# How to Buy T-shirt with your name.



## Nilrobart123 (May 17, 2019)

I have to buy a T-shirt with my name. Can tell where and how to get such a T-shirt if anyone knows, please tell me.


----------



## webtrekker (Jan 28, 2018)

Search Google for customised t-shirts.


----------



## abetterimage (Sep 8, 2007)

webtrekker said:


> Search Google for customised t-shirts.


They did and found this site


----------



## BrendaPhoto (Jan 6, 2017)

Sublimation or DTG printer will do that for you. Call around under T-Shirt Printers.

Many silk screeners have DTG printers now but do want a min of 3 at least. 
T-Shirt shops that have DTG will do one of a kind.. about $25 to $30 a shirt I think.


----------



## AnACustomPrints (Dec 1, 2016)

$25-30 per shirt seems quite high. One shirt should run around $14.00-$15.00. Many DTG businesses do one shirt minimums. As long as a file is available it is about a 10 minute process.


----------



## multiplesifl (Jun 27, 2011)

If all you want is a shirt with your name on it, you can always check out your local print shops and see if they do vinyl lettering. If you're looking to integrate your name into an existing design, they can help with that if they have a Direct To Garment machine, but it'll be a bit pricier since it's a different process and you'll most likely have to get the graphic design department involved in making the changes to the sample of art you provide.
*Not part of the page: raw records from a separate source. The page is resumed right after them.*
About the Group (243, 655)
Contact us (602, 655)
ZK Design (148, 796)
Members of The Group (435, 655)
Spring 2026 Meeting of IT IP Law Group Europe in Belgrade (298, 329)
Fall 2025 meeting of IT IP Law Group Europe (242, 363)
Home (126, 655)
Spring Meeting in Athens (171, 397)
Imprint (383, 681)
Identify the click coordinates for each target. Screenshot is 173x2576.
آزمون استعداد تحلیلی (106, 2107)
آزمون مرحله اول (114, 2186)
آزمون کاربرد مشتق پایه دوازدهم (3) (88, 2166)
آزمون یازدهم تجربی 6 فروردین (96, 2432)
Either way, you can get this done locally. You just have to put in the effort to find the place that does custom clothing. Good luck!


----------



## webtrekker (Jan 28, 2018)

https://www.google.com/search?q=t-shirt+with+my+name+on&ie=utf-8&oe=utf-8&client=firefox-b


----------



## splathead (Dec 4, 2005)

webtrekker said:


> https://www.google.com/search?q=t-shirt+with+my+name+on&ie=utf-8&oe=utf-8&client=firefox-b



:: Please do not post links to generic search sites. If you know of specific suppliers on Google then post those instead. Otherwise, it's OK to skip these type of questions so that others who have more relevant links can answer ::​


----------